Select the Grey layer and press CTRL+T and right click inside the transformation and choose Flip Horizontal from the popup-menu. Now position your Grey layer underneath the Black layer. Now, hold CTRL and click on the thumbnail of the Grey layer to select the layer. Now, select the Black layer. If you would press DELETE now, you would delete all the Black parts that "touch" the Grey parts. We don't want that, since we want it braided. Braiding is where you go over one line and under the next, so that's what we're gonna do.
Grab your Rectangular Marquee-Tool and while holding ALT, remove by deselecting the 1st overlay, the 3rd and the 5th. Why not the 2nd and 4th? Because it's braiding. It's very simple. Use your Marquee-Tool to remove an area from the selection. By doing so, remove the selection over the first overlay, then the 3rd and then the 5th. And keep skipping one if you have more overlays.

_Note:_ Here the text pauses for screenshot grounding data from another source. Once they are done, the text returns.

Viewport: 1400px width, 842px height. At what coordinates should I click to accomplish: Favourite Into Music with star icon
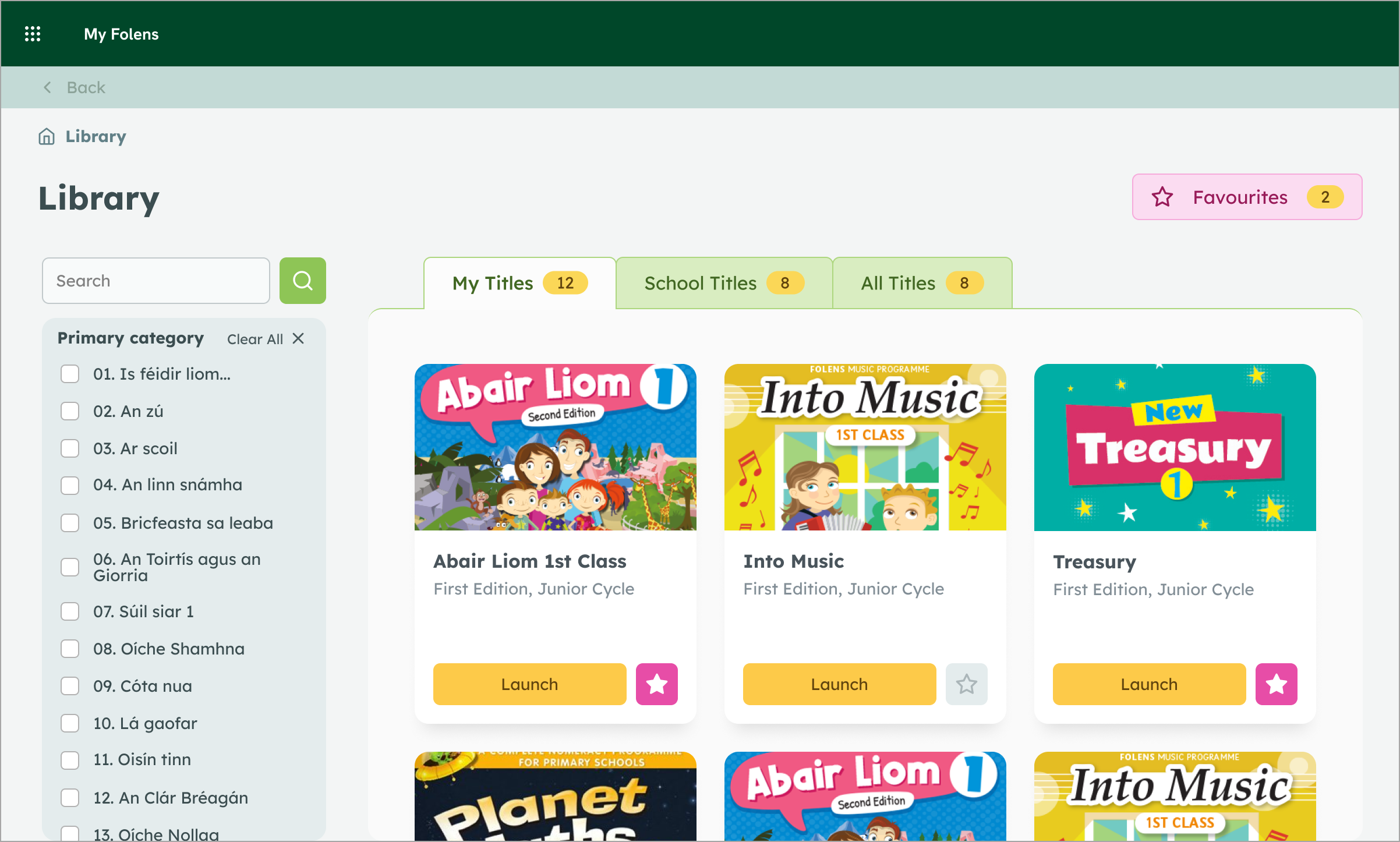(966, 684)
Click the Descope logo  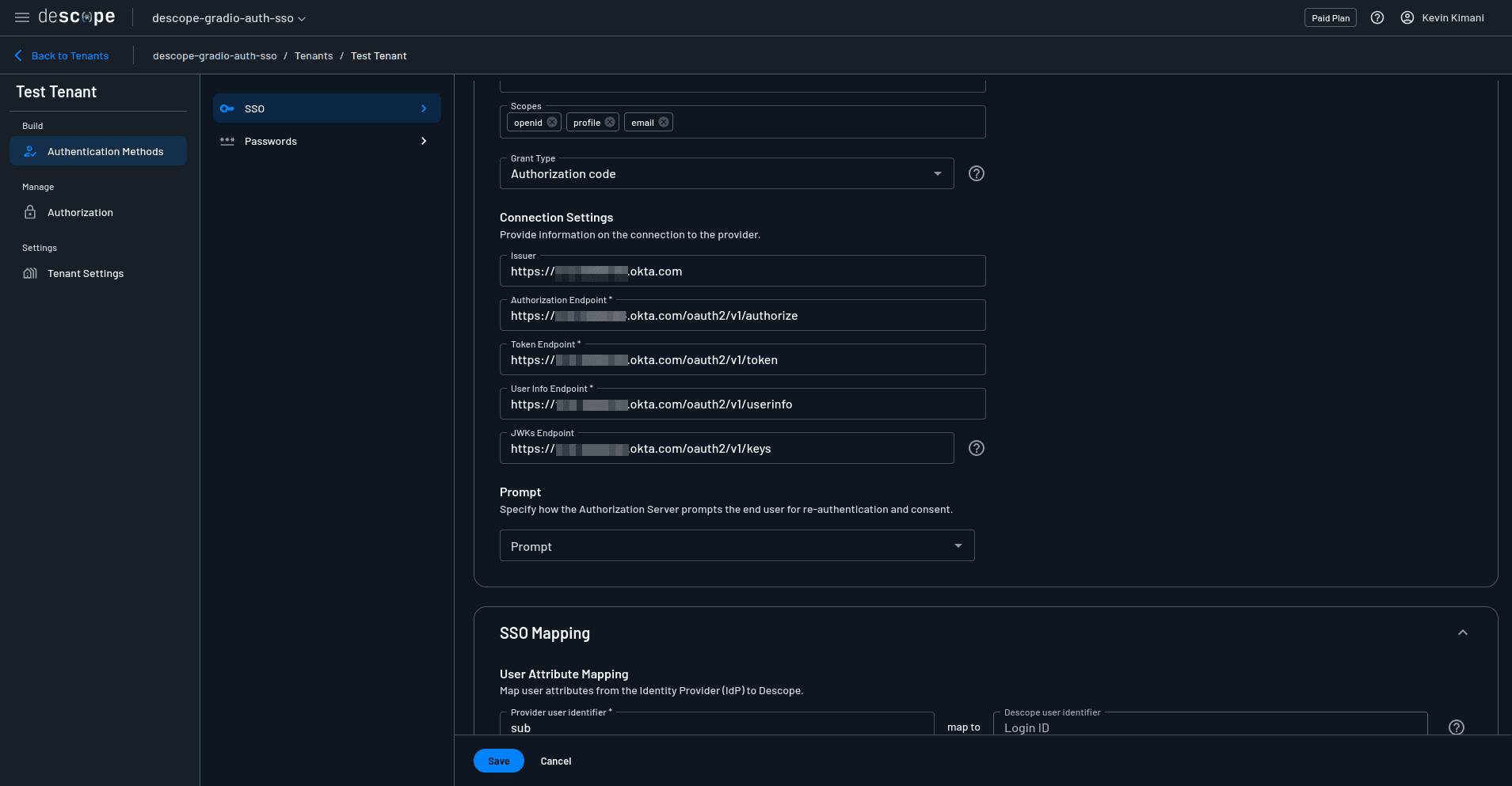(x=75, y=17)
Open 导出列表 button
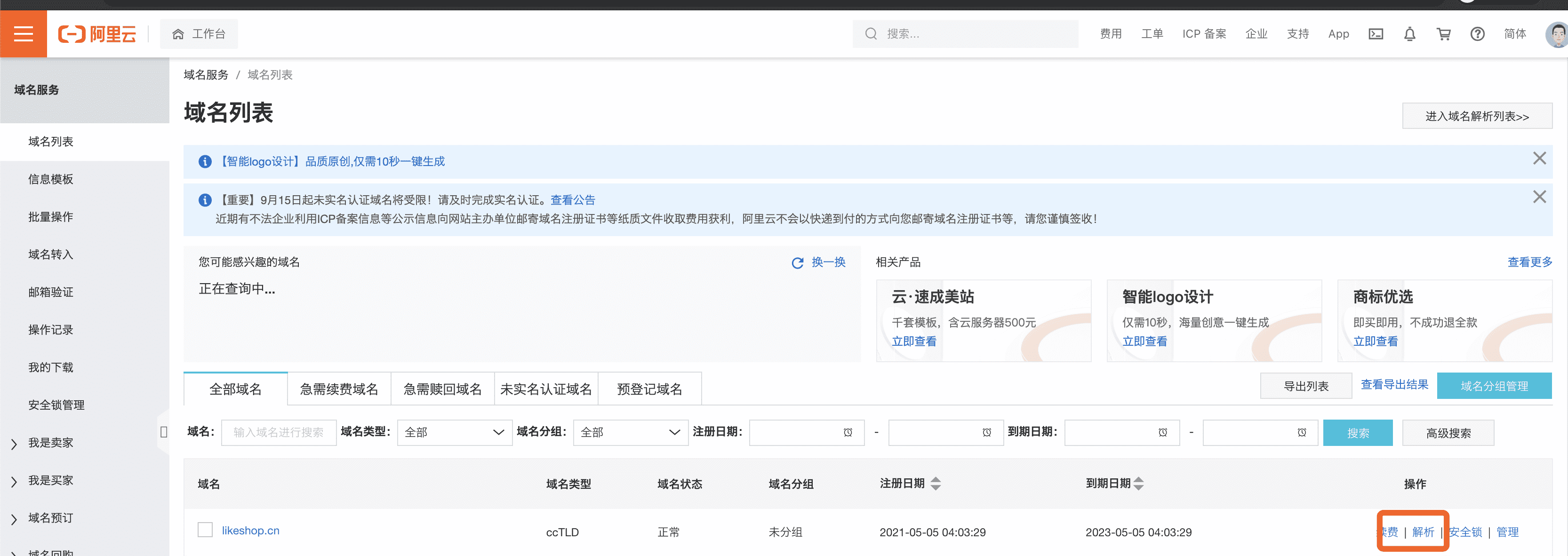The image size is (1568, 556). (x=1306, y=386)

The same technique of overlapping 2 objects, deleting parts and shading certain area's to make it look like the two layers are 3d, can be applied to a lot of other different situations. And as I said, the same thing can be done with hair or plants as well. Just make sure to alter the shading to the thing you're making. Make sure it looks realistic if is has to look realistic and use a hard cell-shading if you're going for a comic-look. Thanks for reading and have fun!